Non lo so. Non lo so più.
I fantasmi sono ovunque e provengono da ogni luogo, da ogni tempo. I fantasmi di Les Fantômes sono e morti e vivi: i primi vagano nella mente dei sopravvissuti, i secondi sono persone che hanno compiuto delitti orrendi e ora vagano per il Vecchio Continente, in cerca di una vita, forse dell’espiazione dei peccati. Insomma, uno spettro si aggira per l’Europa, non è il comunismo, bensì i sommersi e i salvati di una delle tante guerre che alla lontana (ma nemmeno troppo) con noi ha a che fare: la guerra in Siria.
2014, Siria. Hamid (Adam Bessa) è un professore di Lettere all’Università, ma scoppia la Primavera Araba e il dittatore Bashar al-Assad la sopprime nel sangue. Anni nostri, Strasburgo. Hamid fa l’operaio. Quando deve parlare con la madre, affitta una giacca e una camicia e dice di tenere corsi di Letteratura all’Università, per non farla preoccupare.
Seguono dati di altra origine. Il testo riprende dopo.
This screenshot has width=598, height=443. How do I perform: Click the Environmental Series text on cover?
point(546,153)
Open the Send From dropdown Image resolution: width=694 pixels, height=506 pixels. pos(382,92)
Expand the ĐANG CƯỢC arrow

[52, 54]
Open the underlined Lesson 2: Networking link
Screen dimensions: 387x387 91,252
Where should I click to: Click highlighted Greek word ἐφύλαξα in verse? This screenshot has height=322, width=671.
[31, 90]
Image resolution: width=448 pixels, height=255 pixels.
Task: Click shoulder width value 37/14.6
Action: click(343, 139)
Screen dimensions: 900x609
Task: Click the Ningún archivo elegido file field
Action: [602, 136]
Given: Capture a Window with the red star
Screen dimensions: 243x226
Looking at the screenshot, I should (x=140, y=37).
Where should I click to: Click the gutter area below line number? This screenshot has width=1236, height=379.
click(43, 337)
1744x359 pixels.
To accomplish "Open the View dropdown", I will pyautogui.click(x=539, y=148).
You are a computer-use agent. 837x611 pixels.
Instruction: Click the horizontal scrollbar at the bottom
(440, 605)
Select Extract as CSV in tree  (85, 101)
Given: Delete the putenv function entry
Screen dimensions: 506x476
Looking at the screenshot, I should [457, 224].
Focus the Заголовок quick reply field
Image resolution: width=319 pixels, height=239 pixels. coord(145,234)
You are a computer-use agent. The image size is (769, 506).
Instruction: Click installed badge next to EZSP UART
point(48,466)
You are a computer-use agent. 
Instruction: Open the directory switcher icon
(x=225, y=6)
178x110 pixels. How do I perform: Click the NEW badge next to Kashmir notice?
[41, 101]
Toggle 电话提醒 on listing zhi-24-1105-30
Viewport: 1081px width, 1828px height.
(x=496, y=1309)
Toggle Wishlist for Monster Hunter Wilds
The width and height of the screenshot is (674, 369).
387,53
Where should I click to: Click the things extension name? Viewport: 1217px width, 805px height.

Anche se le mie gambe fossero tagliate, ti proibisco di tornare in Siria.
In realtà, a Strasburgo ci sta per un motivo preciso: è sulle tracce dell’aguzzino che nella prigione di Sednaya lo torturava. La guerra gli ha portato via moglie e bambina, e lui la notte sogna la voce di quell’uomo. Il gruppo organizzato di cui fa parte gli ribadisce in più occasioni che il torturatore non è l’uomo che sta cacciando da varie settimane, ma lui non ascolta più nessuno. Ormai il pensiero fisso è la vendetta, anche se
È lui?
Non lo so. Non lo so più.

Presentato a Cannes 2024, Les Fantômes è il primo lungometraggio del regista Jonathan Millet. Precedentemente, il regista si era distinto per vari documentari e cortometraggi con tematiche legate strettamente all’identità culturale, alla resilienza e all’emarginazione, e questi temi tornano nell’opera prima, ne sono il fulcro. Girato con uno stile asciutto e diretto, una sceneggiatura equilibrata e ordinata, il film non eccelle per originalità narrativa né per eccelsi lavori delle maestranze (comunque buoni), certo narra una storia sotterranea della nostra contemporaneità e questo merito lo si deve riconoscere. L’ossessione di Hamid viene esplorata senza (quasi mai) cadere nell’eccessivo e il rapporto che s’istaura tra cacciatore e preda (dopo che nel passato il cacciatore era preda e la preda era cacciatore) è il punto forte del lungometraggio: l’osservazione del nemico, questi visto sempre di spalle e raramente frontalmente, i mancati incontri e gli incontri reali, l’ammontarsi di smentite e conferme, porta lo spettatore a empatizzare con il protagonista ma pure con l’antagonista, e chiedersi se il passato valga quanto il presente.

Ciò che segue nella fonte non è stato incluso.